How Kids and Teens Interpret Rules and Consequences
Despite everything your child says and does to the contrary, she wants rules and consequences. Children need to know where the boundaries are because they know instinctively that they need adult protection to survive. Without you to show her what's safe and what's not, what's acceptable and what's not, your child could get hurt. Her behavior is not a demand for no rules; it's a demand that you stick to them.
In the last fifty years, a laid-back approach to parenting has become somewhat popular. Laissez-faire (pronounced “lay-say fair”) is a French term that translates roughly as “letting people do whatever they want.” It's a style of economic policy that says governments should not interfere with economics, and just let the marketplace play out as it will. Letting your children do whatever they want, or “laissez-faire parenting,” is not effective at shaping your child's behavior.
As people have grown more aware of the dangers of child abuse and of the power of praising positive behavior, enforcement of rules and consequences has fallen by the wayside or been dismissed as “too harsh.” That's a simplification of how to effectively shape behavior — you need to use both the positive and negative sides of the coin. Laissez-faire parenting is not only ineffective, it can be harmful because it leaves children open to danger and leaves parents and other people stressed by inappropriate, defiant, or violent behaviors that go unchecked. Moreover, while inappropriate behavior can sometimes bring about its own natural consequence, relying exclusively for behavioral reinforcement on natural consequences is problematic because they can be serious, delayed, or ineffectual.
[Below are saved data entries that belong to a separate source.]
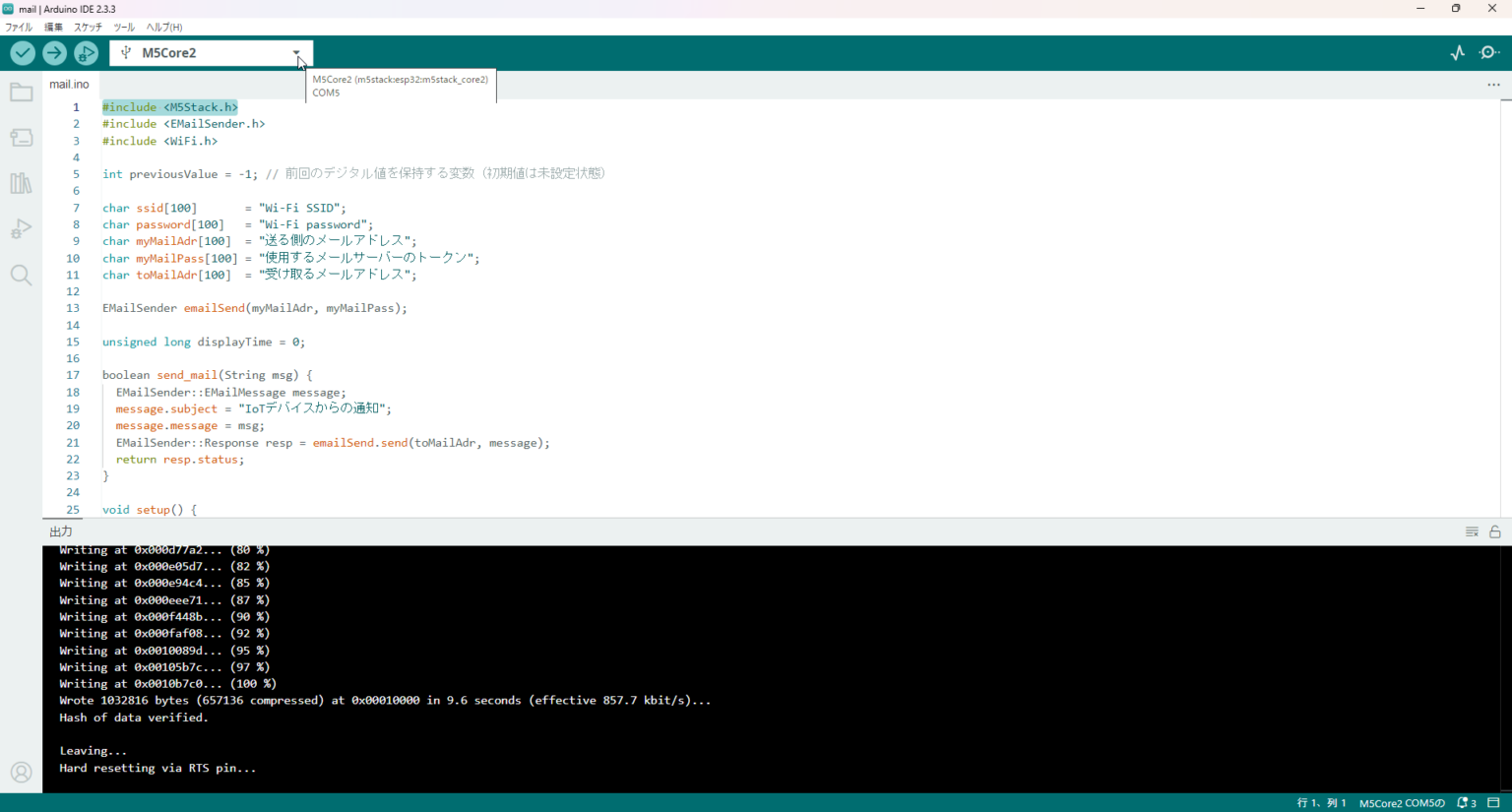
Task: Open the Search sidebar icon
Action: [21, 276]
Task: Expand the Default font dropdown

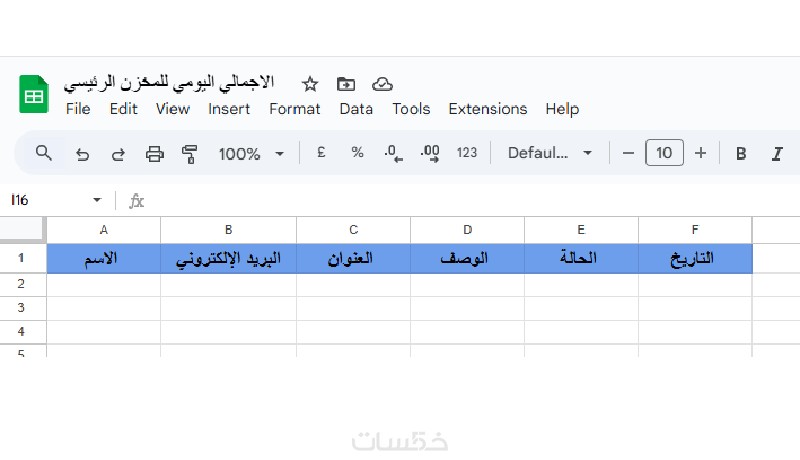Action: tap(550, 153)
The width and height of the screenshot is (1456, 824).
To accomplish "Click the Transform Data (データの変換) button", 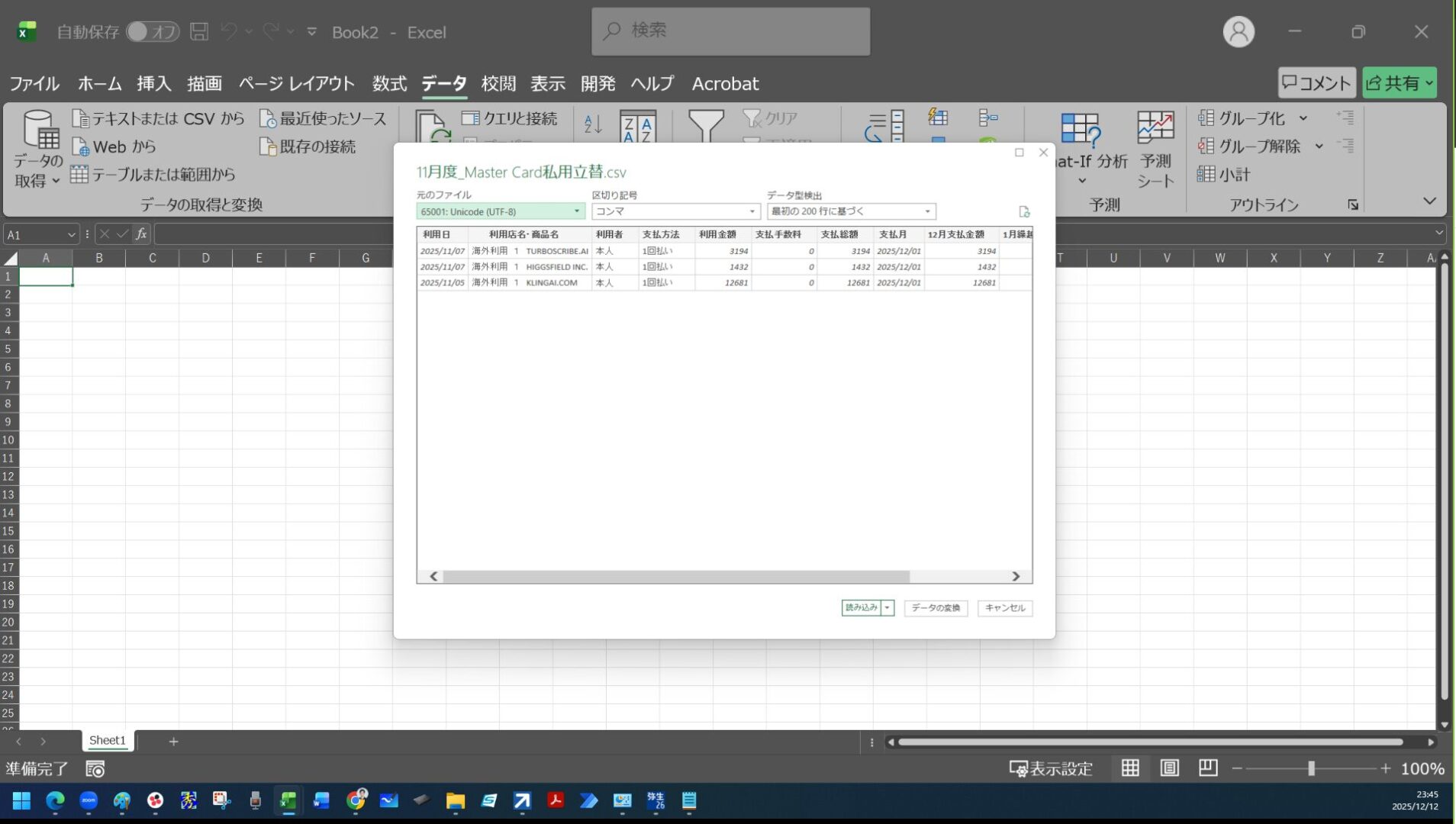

For example, if your child is about to touch a rosebush after you've told her fifty times not to because she might prick her finger, allowing the consequence to play out naturally can be effective because it's immediately uncomfortable (ouch!) and directly affects her. On the other hand, allowing her to skip her homework by reasoning that she'll suffer by not qualifying for a good job in the future if she doesn't get good grades now, imposes too serious a consequence that is too delayed to be effective. Also, allowing a kid to steal the neighbor's bike because she'll have to learn that other people won't like her if she steals from them won't be effective — if your child doesn't empathize with other people, she may not care how her actions affect others.
Kids Want Limits
Kids want limits. They even ask for them. It's called “testing” or “challenging,” and it's very trying for the parents. If you think back to when your child was first learning to walk, you can see the very beginning of this behavior. If you told her not to pull on the plant in the living room because you didn't want it to fall on her, or simply didn't want it shredded to bits, you might recall that she stopped. For a second. And then she looked right at you and grabbed the plant again. “You gonna stop me?” that look said. “Isn't this the limit? Isn't this what you just told me not to do? So what are you going to do about it?” That, in a nutshell, is exactly how kids ask for limits and challenge you to enforce them. It's how they test whether you care about them enough to step in and stop them. Kids view your enforcement of rules as an act of love.
Kids will “try on” all types of behaviors to see your reaction. You might be at a loss for where your six-year-old daughter heard a particular swear word, but save the detective work (“Who taught you to talk like that?”) for later. When you're with her, focus instead on the rule: “That's swearing. We don't use that word in our house.”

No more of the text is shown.